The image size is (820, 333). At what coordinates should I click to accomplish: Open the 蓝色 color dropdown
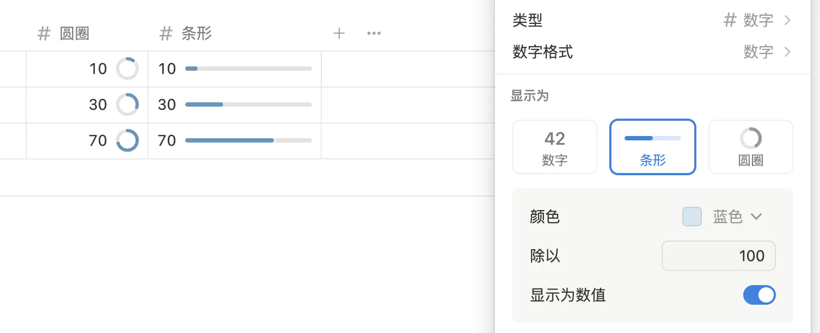point(756,216)
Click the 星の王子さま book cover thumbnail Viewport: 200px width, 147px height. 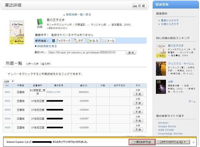pos(17,32)
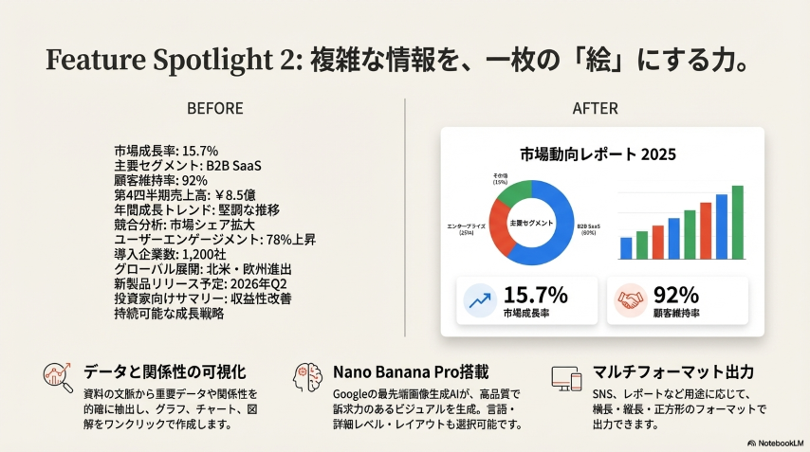
Task: Click the Nano Banana Pro brain icon
Action: 305,377
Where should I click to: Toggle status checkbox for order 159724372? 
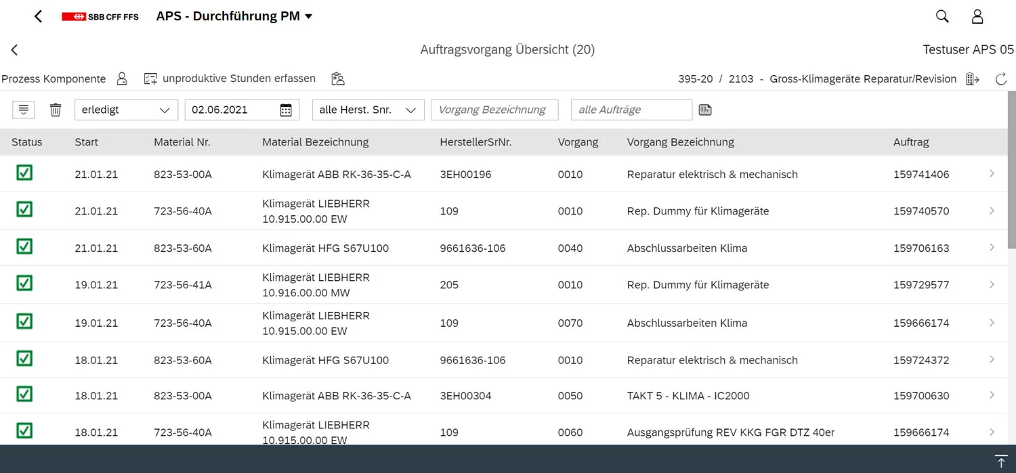[24, 359]
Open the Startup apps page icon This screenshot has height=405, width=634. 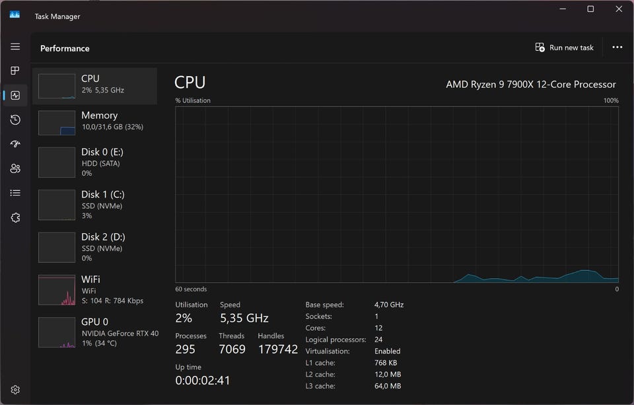(x=15, y=144)
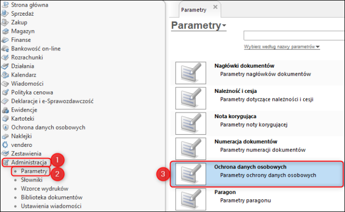Open the Wybierz według nazwy parametrów dropdown
The width and height of the screenshot is (345, 212).
tap(282, 47)
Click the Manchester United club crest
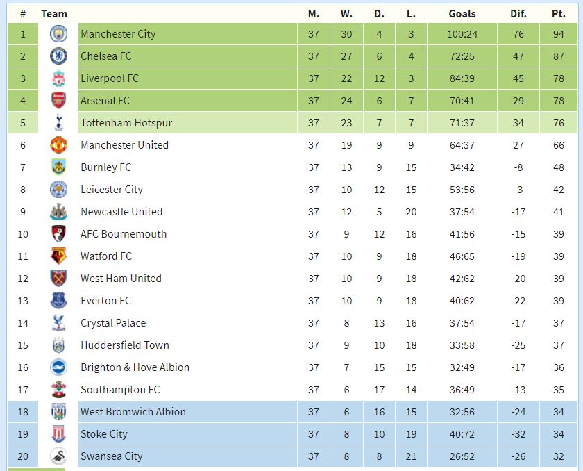The width and height of the screenshot is (583, 471). (58, 145)
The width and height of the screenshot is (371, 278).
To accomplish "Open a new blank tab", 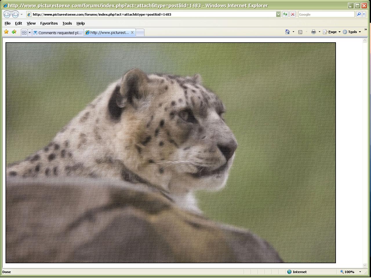I will (x=140, y=32).
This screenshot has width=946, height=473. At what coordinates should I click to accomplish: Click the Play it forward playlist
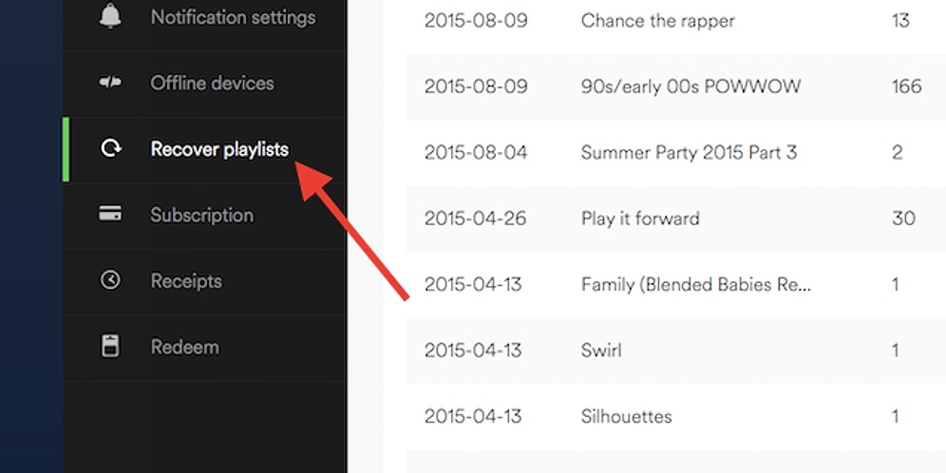point(640,218)

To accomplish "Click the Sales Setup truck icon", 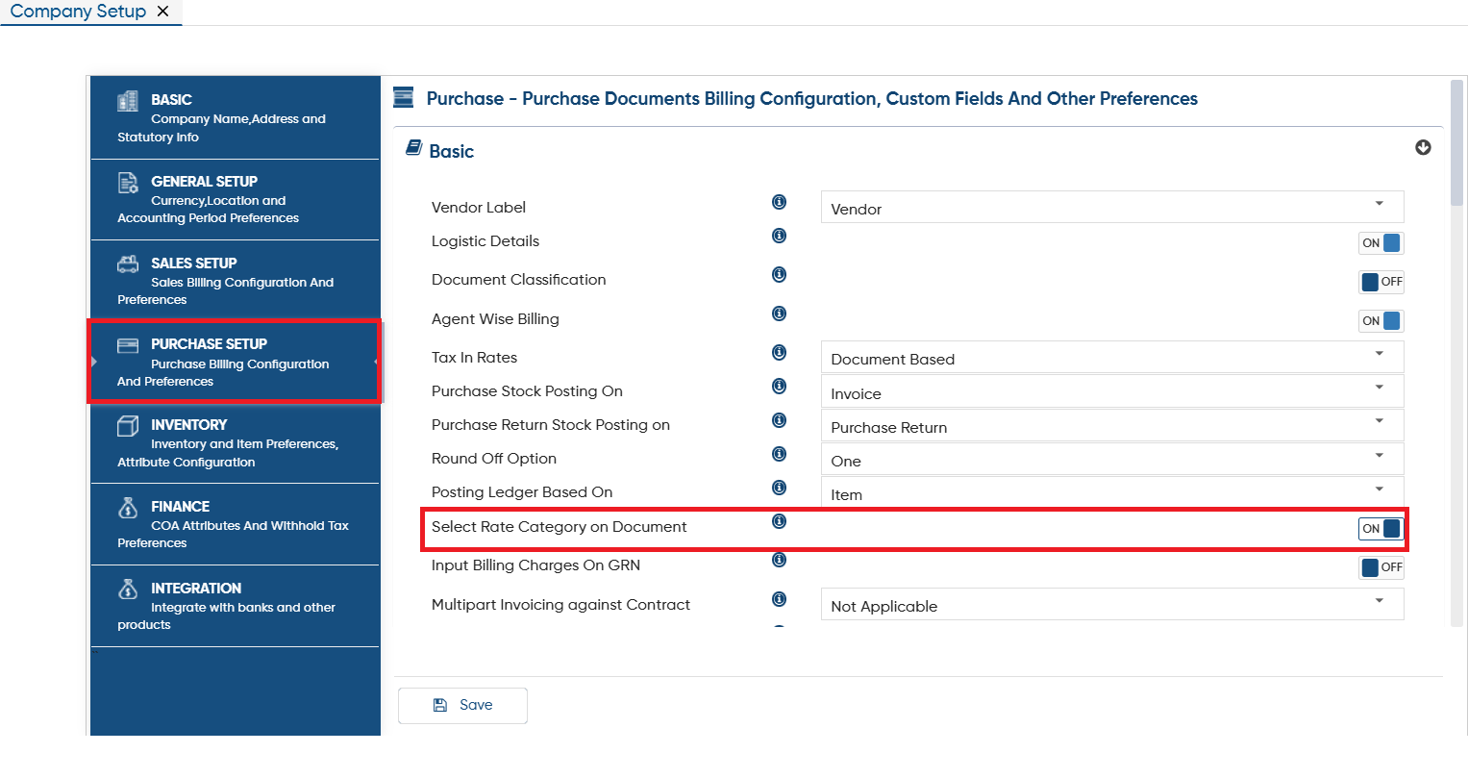I will coord(128,264).
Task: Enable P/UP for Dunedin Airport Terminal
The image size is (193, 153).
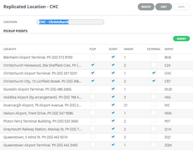Action: (93, 89)
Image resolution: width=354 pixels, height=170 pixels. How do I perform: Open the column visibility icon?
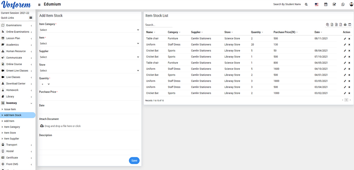coord(350,25)
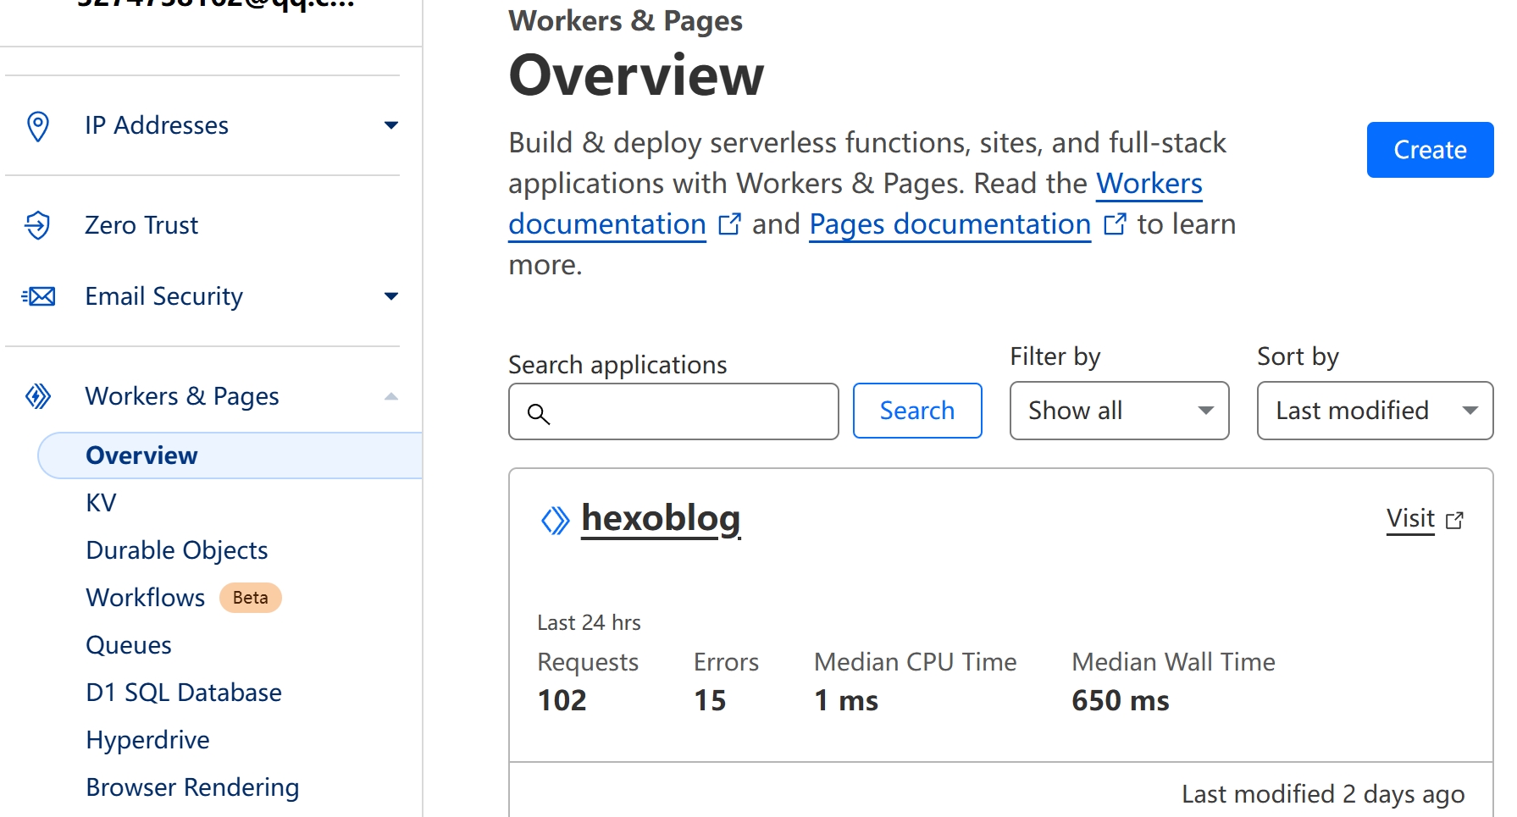Click the Search button
The height and width of the screenshot is (817, 1517).
coord(916,411)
──────
TASK DESCRIPTION: Reproduce exactly the lines above from the one with "The image size is (193, 153)." through the last line of the data, keeping both ends and dropping the pictures.

RESULT OF THIS EXERCISE:
The image size is (193, 153).
Action: (93, 89)
Image resolution: width=354 pixels, height=170 pixels. How do I perform: Open the column visibility icon?
coord(350,25)
Click the Search button
The height and width of the screenshot is (817, 1517).
coord(916,411)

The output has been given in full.